Caine's Law
Page 30
All this for one damn elvish whore? They must really like him.
Or maybe Kierendal knows who he is.
A couple heavy thumps and a splintery ripping noise from the far side of the horse trough proclaim that nobody’s forgotten about me. Higher ground. I need higher ground, treetoppers or not, because standing on a cobbled street is not how sane people confront rockmagi.
I roll from the trough up onto the boardwalk and keep rolling until I can get up with my back to the wall. One of those lethal bearings shatters the cedar planks less than a handspan from my left hip, but at least I’m on wood with wood at my back, which means the stonebenders can wait. The store two doors down is built out—a six-foot corner’s worth of cover from the ogres—and I go for it in a high arching dive-roll with my arms wrapped around my head, a bit of tactical defense for which I pay by taking one of those steels into my right buttcheek hard enough that it spins me all the way over and my whole leg goes numb.
Sometimes it’s worthwhile to hang your ass out in a firefight, because there’s always some son of a bitch on the other side with a sense of humor who’ll peg you there instead of your head, and while getting shot in the ass is no bushel of roses, it’s better than most of the alternatives.
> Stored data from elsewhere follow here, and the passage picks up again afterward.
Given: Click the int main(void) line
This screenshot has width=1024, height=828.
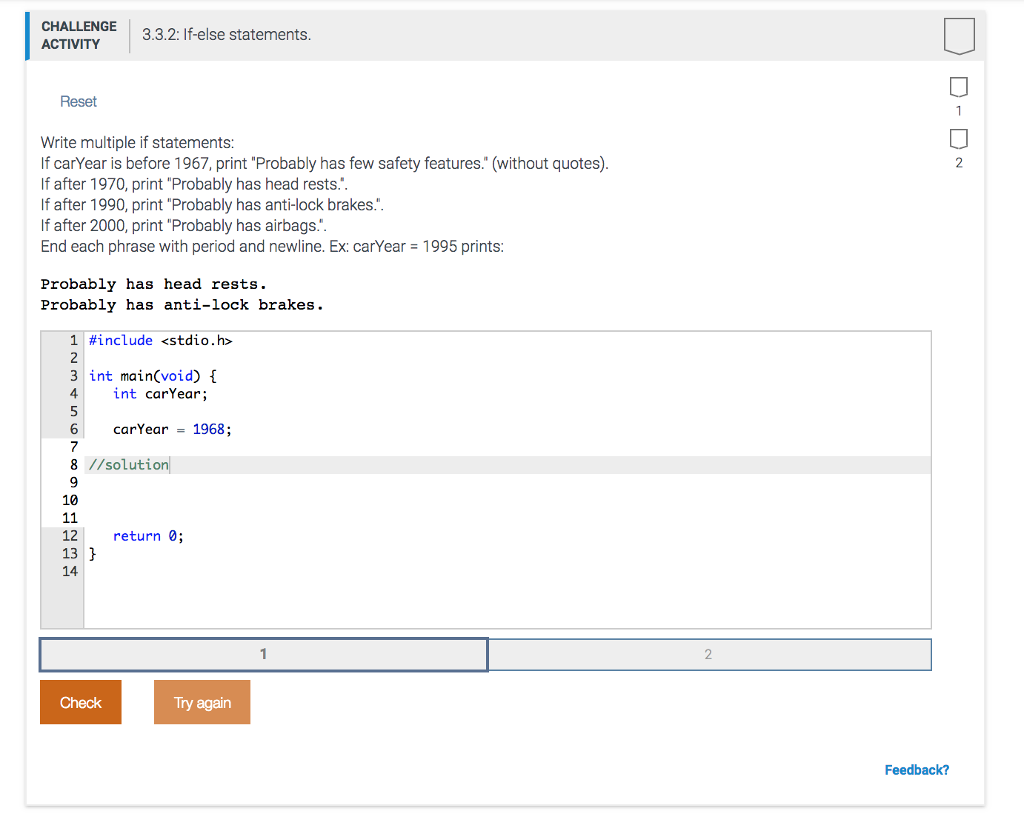Looking at the screenshot, I should 152,376.
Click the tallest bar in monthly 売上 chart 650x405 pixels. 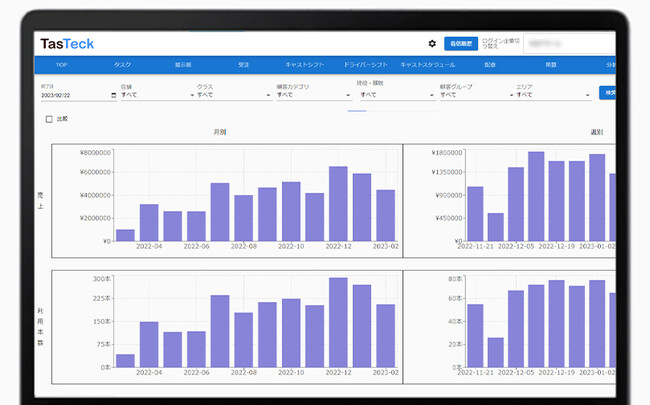(x=338, y=204)
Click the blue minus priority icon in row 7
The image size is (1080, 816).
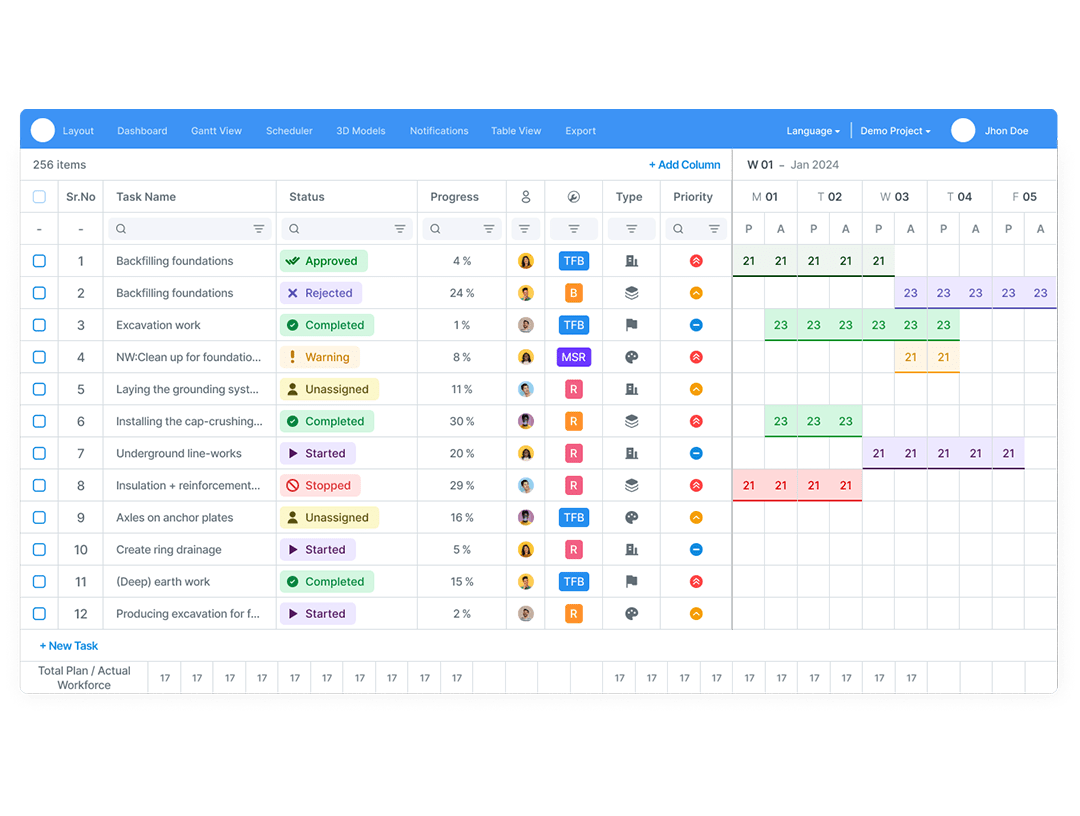[x=696, y=453]
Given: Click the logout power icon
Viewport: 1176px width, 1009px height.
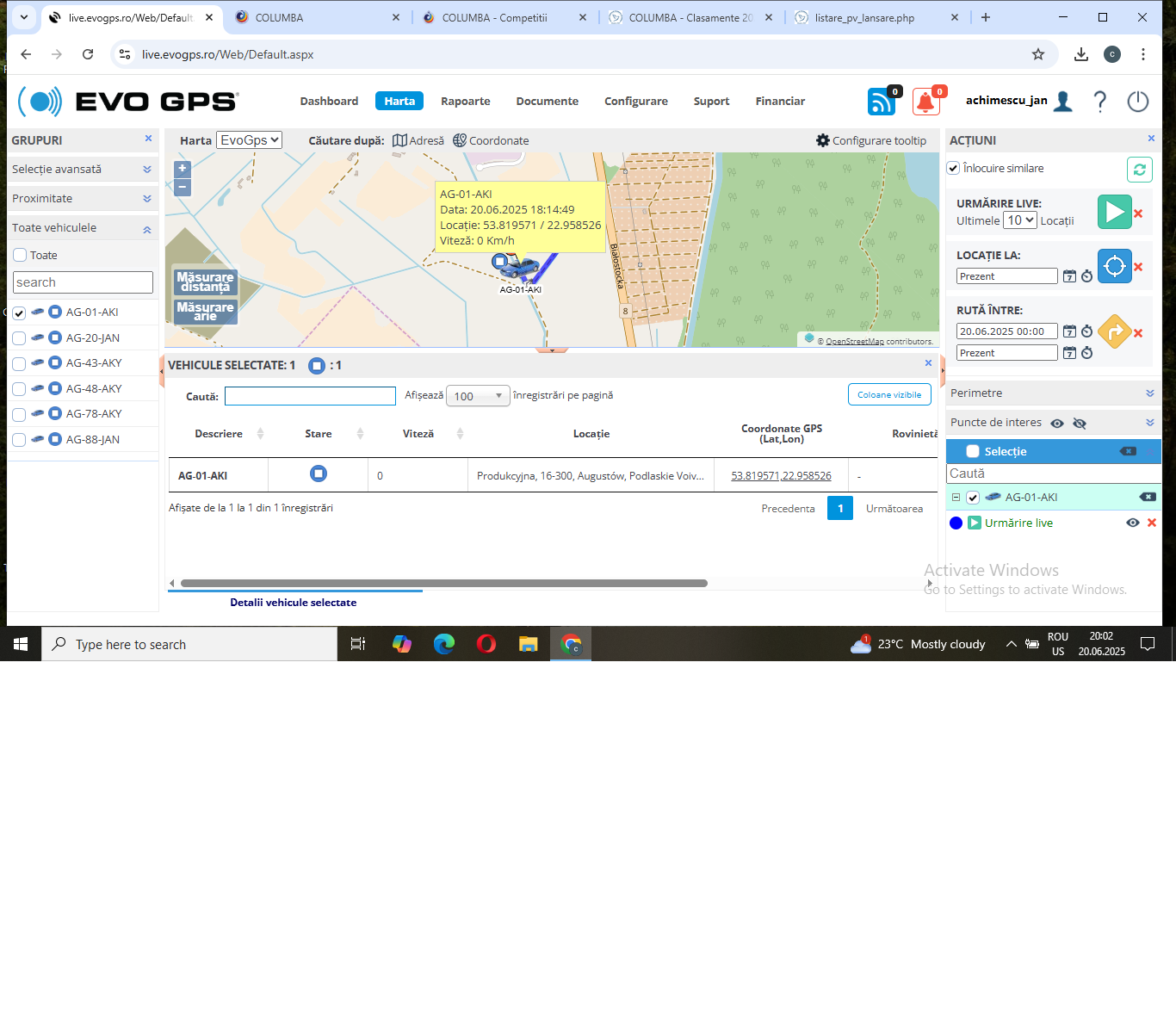Looking at the screenshot, I should point(1137,102).
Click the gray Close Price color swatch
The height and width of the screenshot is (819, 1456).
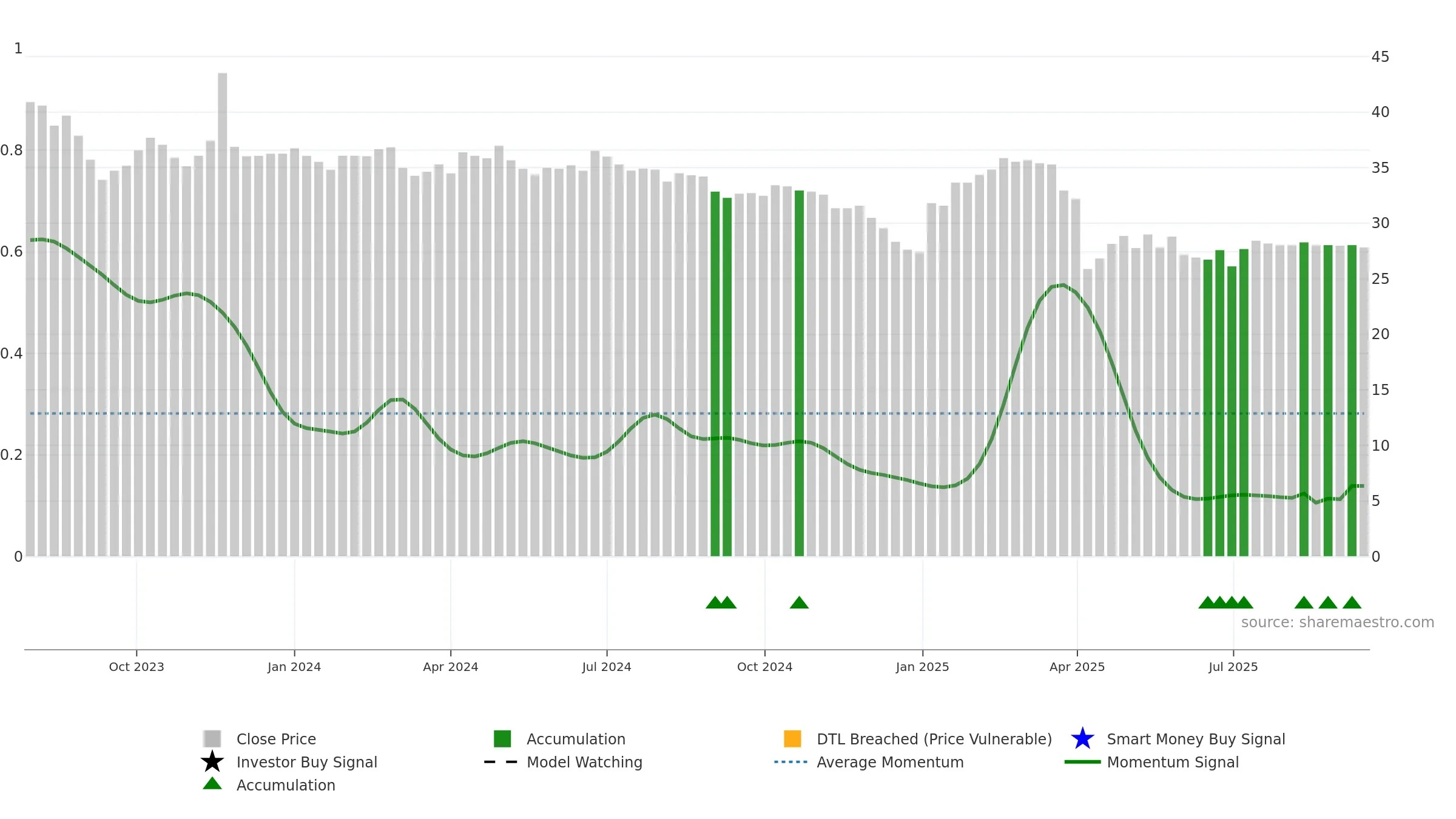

I come up into a one-knee crouch because my right leg refuses to cooperate, and I manage to wrench myself around to face straight back along the boardwalk, because that’s the best flightpath for treetoppers to come at me full speed, and though experienced lancers go for the eyes, the one who spiked my knee was clearly trying to immobilize rather than maim, and Cloak is not the same as true invisibility; it doesn’t affect light or space or anything outside your mind. So I keep my eyes wide and my arms loose and hands open, and let my reflexes take care of the rest, because even though my mind doesn’t register them, my eyes work just fine.
Hands too.
My left flicks out in front of my knee, and half a birdlance blossoms from its back, stopped only by the grip of the lancer who jammed it through my palm. I get his legs with my right, half twist, and put his back in his partner’s way. Her lance goes straight through him and stabs into the front of my left shoulder—through my subclavius deep enough to scrape my first rib, which doesn’t improve my mood one tiny fucking bit—and since turnabout is more than fair play, I yank my left hand off the male’s lance, reverse the steel, and impale her through the groin.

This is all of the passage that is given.